Case ID: so2d_937/html/1176-01.html
Source: Caselaw Access Project
Author: {"author": "PER CURIAM.", "license": "Public Domain", "url": "https://static.case.law/"}
Date Created: 2024-08-24T03:29:51.129683

Willie PHILLIPS, Appellant, v. STATE of Florida, Appellee.
    No. 4D06-989.
    District Court of Appeal of Florida, Fourth District.
    Sept. 6, 2006.
    Rehearing Denied Oct. 18, 2006.
    Willie Phillips, Bowling Green, pro se.
    Charles J. Crist, Jr., Attorney General, Tallahassee, and Heidi L. Bettendorf, Assistant Attorney General, West Palm Beach, for appellee.
   PER CURIAM.

The defendant appeals an order summarily denying his rule 3.850 motion for postconviction relief. We reverse and remand for further proceedings.

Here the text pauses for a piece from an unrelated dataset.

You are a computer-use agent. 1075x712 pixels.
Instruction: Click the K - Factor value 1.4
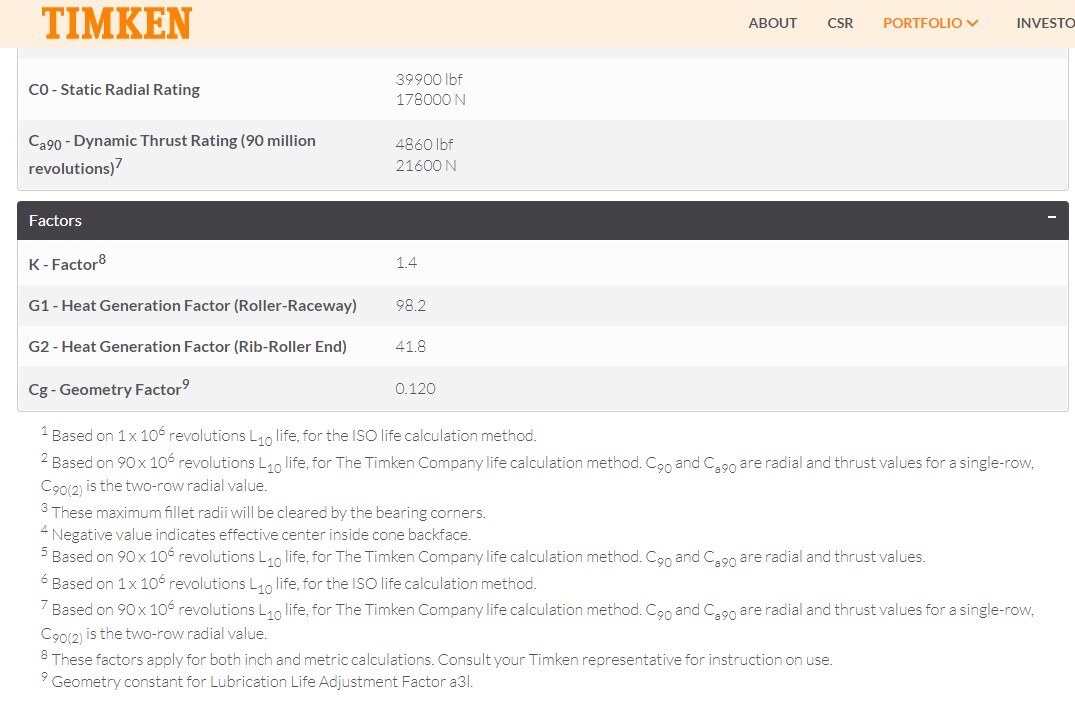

The defendant alleged that trial counsel was ineffective in failing to raise, as a basis for suppression of his statement, that the Miranda rights warning he received failed to advise him of the right to have an attorney present during interrogation. Roberts v. State, 874 So.2d 1225, 1229 (Fla. 4th DCA 2004), rev. denied sub nom. State v. West, 892 So.2d 1014 (Fla.2005). This claim is legally sufficient. Martelus v. State, 924 So.2d 881 (Fla. 4th DCA 2006); Anthony v. State, 927 So.2d 1084 (Fla. 4th DCA 2006).

We have considered the language from the opinion in Phillips’ direct appeal where we stated that the error did not meet the stringent standard of fundamental error. Phillips v. State, 877 So.2d 912, 914 (Fla. 4th DCA 2004), rev. denied, 898 So.2d 81 (Fla.2005). In so finding, we stated that the argument was not preserved for appellate review and the “panel cannot properly reach the merits of his argument.” 877 So.2d at 914. Consequently, the case was affirmed without prejudice to Phillips’ filing a rule 8.850 motion.

Having filed such a motion, the merits of the defendant’s claim must be considered. Accordingly, we reverse and remand either for the attachment of portions of the record conclusively refuting the claim or for an evidentiary hearing. Martelus, 924 So.2d at 881.

GUNTHER, TAYLOR and MAY, JJ., concur. 
      
      . Miranda v. Arizona, 384 U.S. 436, 86 S.Ct. 1602, 16 L.Ed.2d 694 (1966).